#### Assignment:
Your output should be exactly the lines from the one containing "You are a GUI" through the final line of the records, both included, with every picture left out.

------------

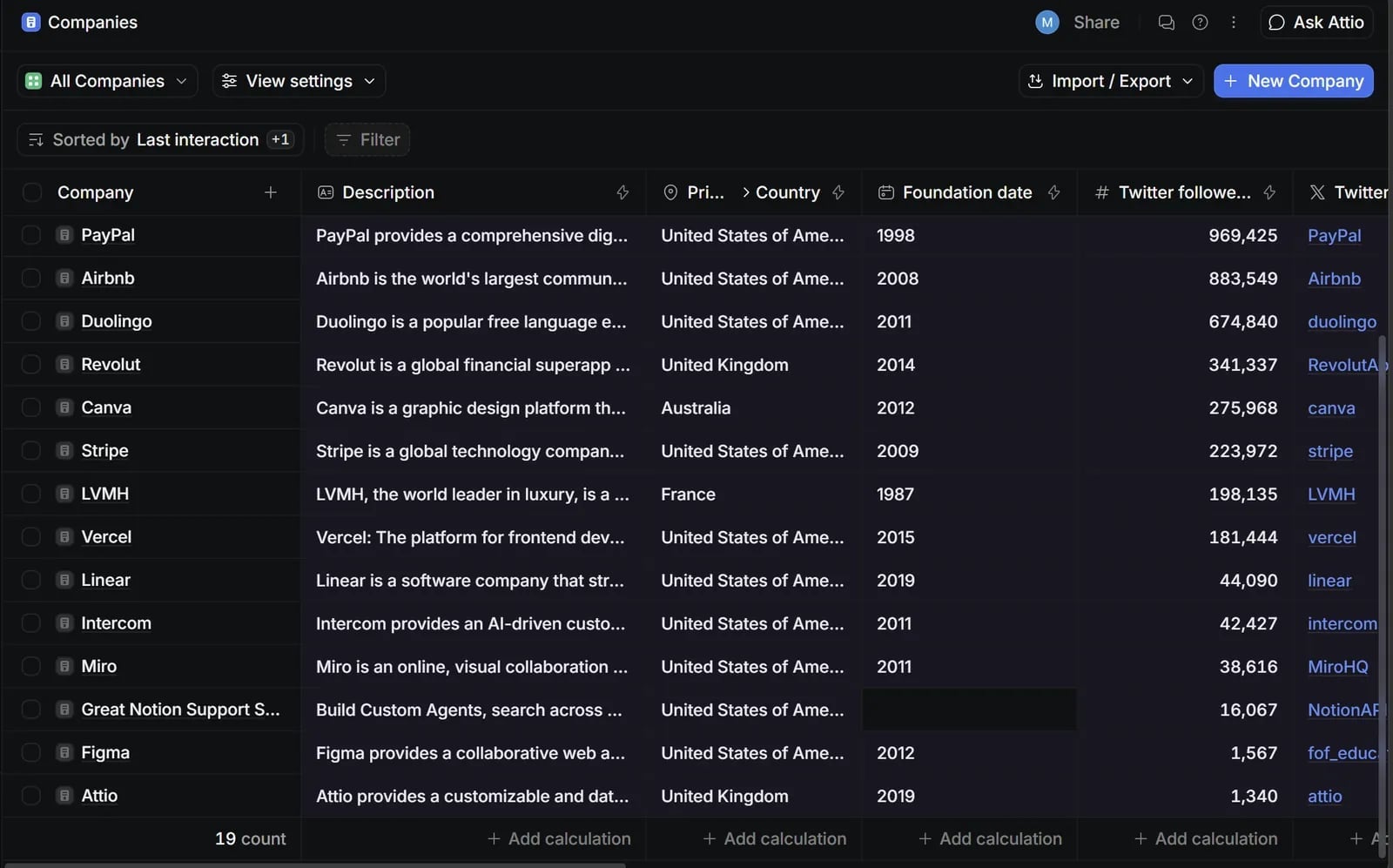Image resolution: width=1393 pixels, height=868 pixels.
Task: Open the View settings dropdown
Action: [x=299, y=81]
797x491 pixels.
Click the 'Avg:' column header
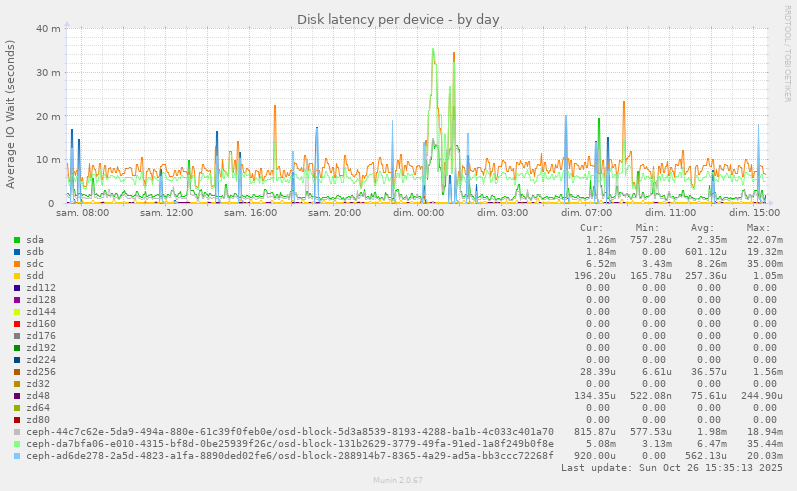click(703, 228)
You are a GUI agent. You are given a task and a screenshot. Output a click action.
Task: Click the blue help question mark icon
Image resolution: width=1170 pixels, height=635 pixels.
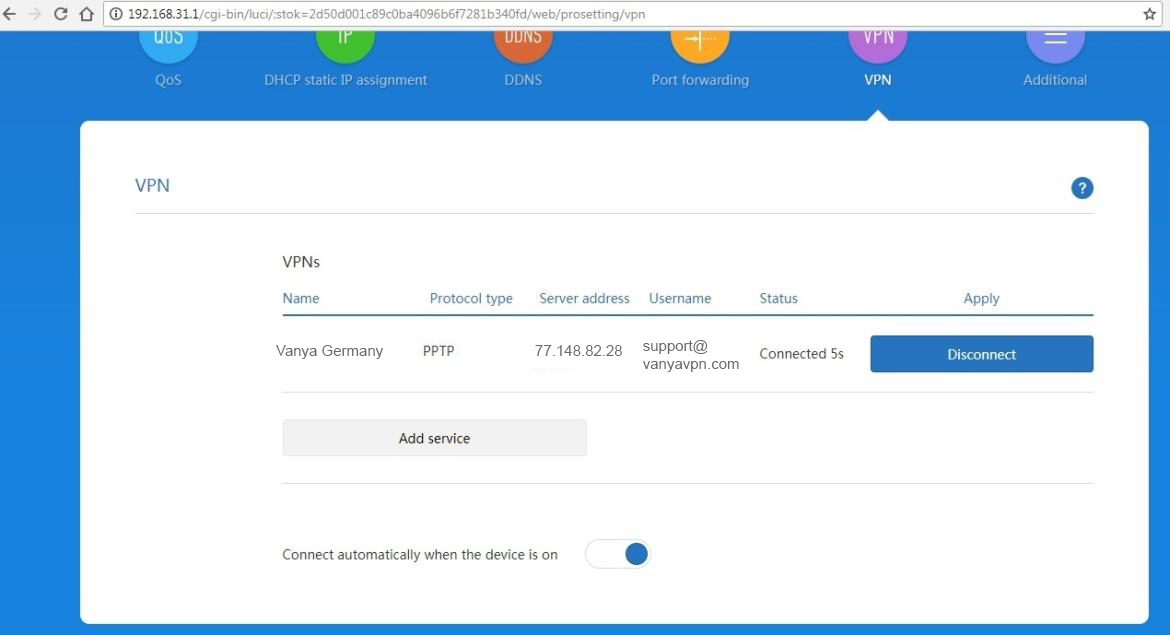coord(1081,188)
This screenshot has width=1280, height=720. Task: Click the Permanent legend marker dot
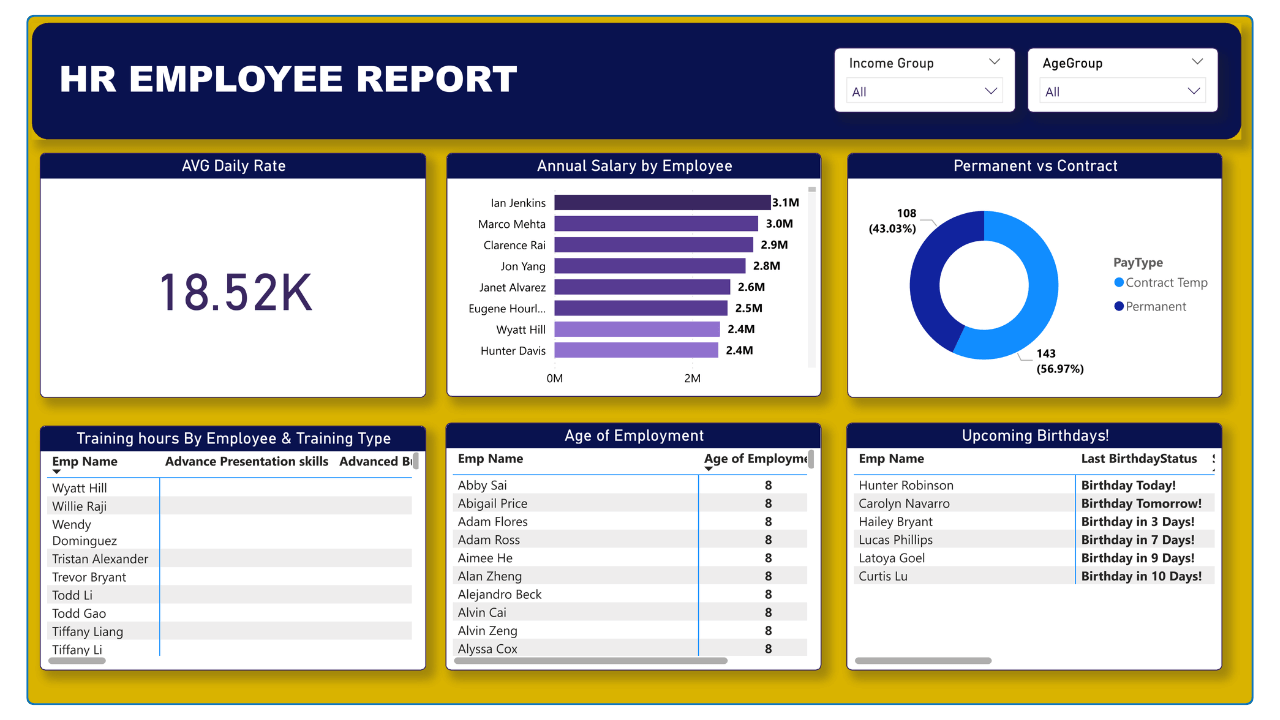click(1119, 307)
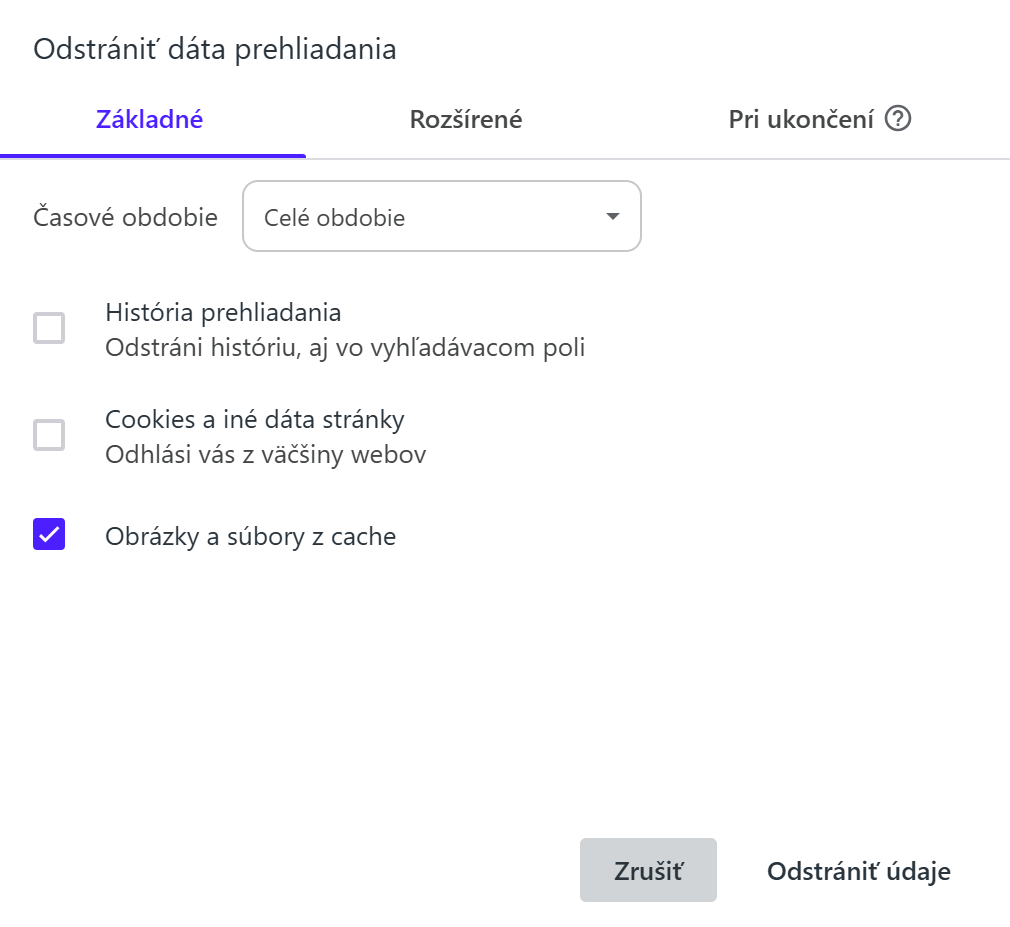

------------

#### Output:
You are a GUI agent. You are given a task and a screenshot. Output a click action.
Task: Click the blue help question mark icon
Image resolution: width=1170 pixels, height=635 pixels.
coord(1081,188)
This screenshot has width=1280, height=720. Task: Click the Permanent legend marker dot
click(1119, 307)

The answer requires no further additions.